**掲載文:**
· · · ·

濃度が高い日(1日平均値35μg/m³以上)に外出する場合は、PM2.5対応のマスクを着用させるとよいでしょう。
子ども用の顔にフィットするマスクを選ぶことが大切です。
濃度が暫定指針値の70μg/m³を超える場合は、屋外での長時間の激しい運動は避けるようにします。
学校への連絡や体育の授業の参加について相談することも必要かもしれません。
4-2. 通学路や遊ぶ場所の工夫
交通量の多い道路沿いはPM2.5濃度が高くなりやすいため、できるだけ裏道や公園を通るルートを選びましょう。
また、朝の通勤時間帯(7~9時頃)は排気ガスが増えるため、可能であれば時間をずらすことも効果的です。
外遊びをする場合は、風通しの良い公園を選び、幹線道路沿いでの長時間の遊びは避けるようにしましょう。
屋内で遊べる施設の利用も検討してみてください。
図書館や児童館、ショッピングモールのキッズスペースなど、空調が整った場所での活動に切り替えることで、PM2.5の影響を避けることができます。
4-3. マスクの正しい使い方
子どもにマスクを着用させる際は、顔のサイズに合ったものを選び、鼻と口の両方をしっかり覆うことが重要です。
マスクと顔の間に隙間があると、そこからPM2.5が入り込んでしまいます。
学校に着いたら、使用したマスクは捨てるか、清潔な袋に入れて持ち帰るよう指導しましょう。
N95やDS2規格のマスクは微粒子の遮断力が高く効果的ですが、密閉性が高いため呼吸がしづらいという特徴があります。
通常の不織布マスクでも、環境省によればある程度の効果は期待できるため、お子さんが無理なく着用できるものを選ぶことが大切です。
【参考情報】『注意喚起が出されたら適切な行動をとりましょう』環境再生保全機構
https://www.erca.go.jp/yobou/zensoku/sukoyaka/47/report/report04.html
【参考情報】”Sources of Indoor Particulate Matter (PM)” by U.S. EPA
https://www.epa.gov/indoor-air-quality-iaq/sources-indoor-particulate-matter-pm
5. 帰宅後のケアと室内での対策

外出から帰ったら、PM2.5を室内に持ち込まないための対策が大切です。
家族全員で取り組むことで、より効果的な対策となります。
5-1. 帰宅直後にすべきこと
まず、玄関に入る前に衣服をはたいて、付着したPM2.5を落としましょう。
帰宅したら、すぐに手洗い、うがい、洗顔をさせてください。
特に、髪の毛にもPM2.5が付着しているため、できれば髪も洗うか、ブラッシングして粒子を落とすと良いでしょう。
着ていた服は、できるだけ早く洗濯するか、リビングから離れた場所に置くようにします。
可能であれば、玄関近くに着替えを用意しておき、外出着から部屋着に着替えるようにすると、より効果的です。
学校のカバンや靴も、定期的にふき取るなどの手入れをしましょう。

· · · ·

**保存データ:**
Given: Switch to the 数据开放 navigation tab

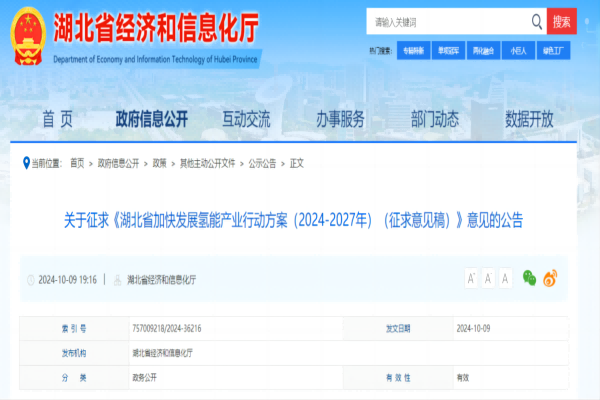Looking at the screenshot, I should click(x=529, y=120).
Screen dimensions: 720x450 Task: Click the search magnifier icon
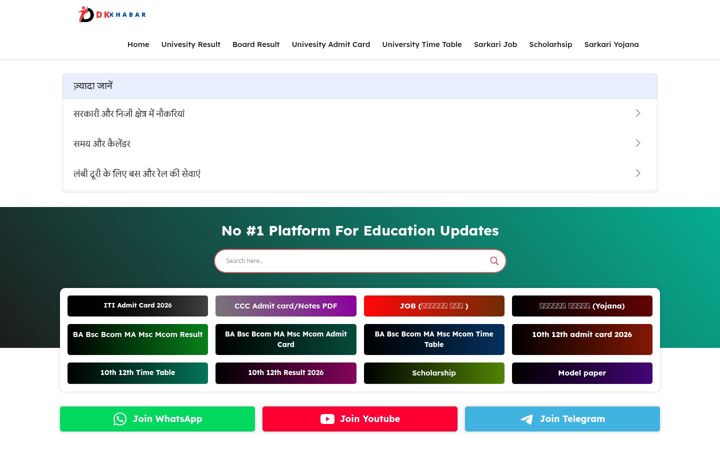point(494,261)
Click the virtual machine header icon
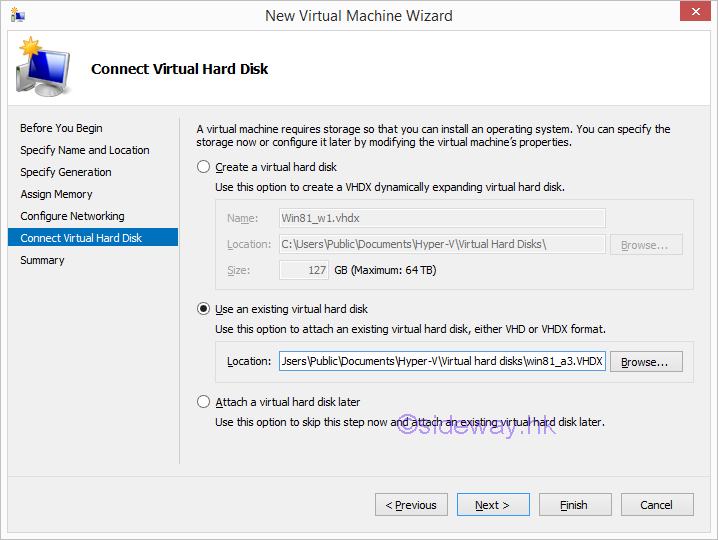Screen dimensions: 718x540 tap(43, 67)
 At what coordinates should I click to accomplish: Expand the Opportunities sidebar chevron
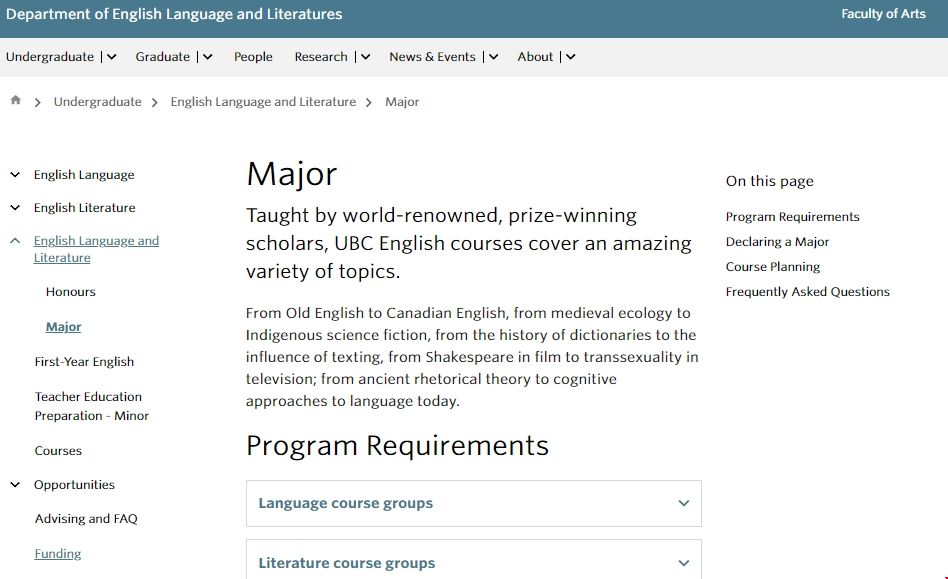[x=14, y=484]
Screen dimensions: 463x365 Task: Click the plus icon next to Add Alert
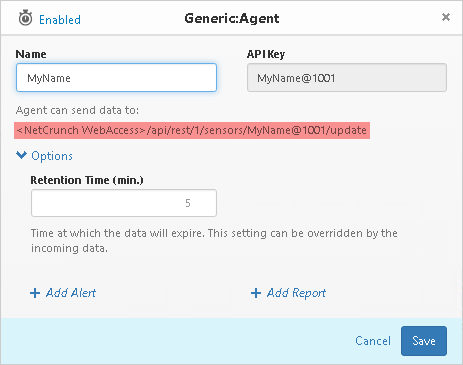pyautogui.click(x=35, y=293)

· · · ·

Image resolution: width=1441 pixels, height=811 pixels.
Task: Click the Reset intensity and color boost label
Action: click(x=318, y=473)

· · · ·

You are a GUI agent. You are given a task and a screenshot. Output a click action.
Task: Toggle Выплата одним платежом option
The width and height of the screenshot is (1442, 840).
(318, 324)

· · · ·

**問題:**
上の子どものPM2.5対策の文章から、「マスクと顔の間に隙間があると、そこからPM2.5が入り込んでしまいます。」を含む語句で始まり「家族全員で取り組むことで、より効果的な対策となります。」で終わる部分を、一字も変えずに引用してください。

**解答は以下:**
マスクと顔の間に隙間があると、そこからPM2.5が入り込んでしまいます。
学校に着いたら、使用したマスクは捨てるか、清潔な袋に入れて持ち帰るよう指導しましょう。
N95やDS2規格のマスクは微粒子の遮断力が高く効果的ですが、密閉性が高いため呼吸がしづらいという特徴があります。
通常の不織布マスクでも、環境省によればある程度の効果は期待できるため、お子さんが無理なく着用できるものを選ぶことが大切です。
【参考情報】『注意喚起が出されたら適切な行動をとりましょう』環境再生保全機構
https://www.erca.go.jp/yobou/zensoku/sukoyaka/47/report/report04.html
【参考情報】”Sources of Indoor Particulate Matter (PM)” by U.S. EPA
https://www.epa.gov/indoor-air-quality-iaq/sources-indoor-particulate-matter-pm
5. 帰宅後のケアと室内での対策

外出から帰ったら、PM2.5を室内に持ち込まないための対策が大切です。
家族全員で取り組むことで、より効果的な対策となります。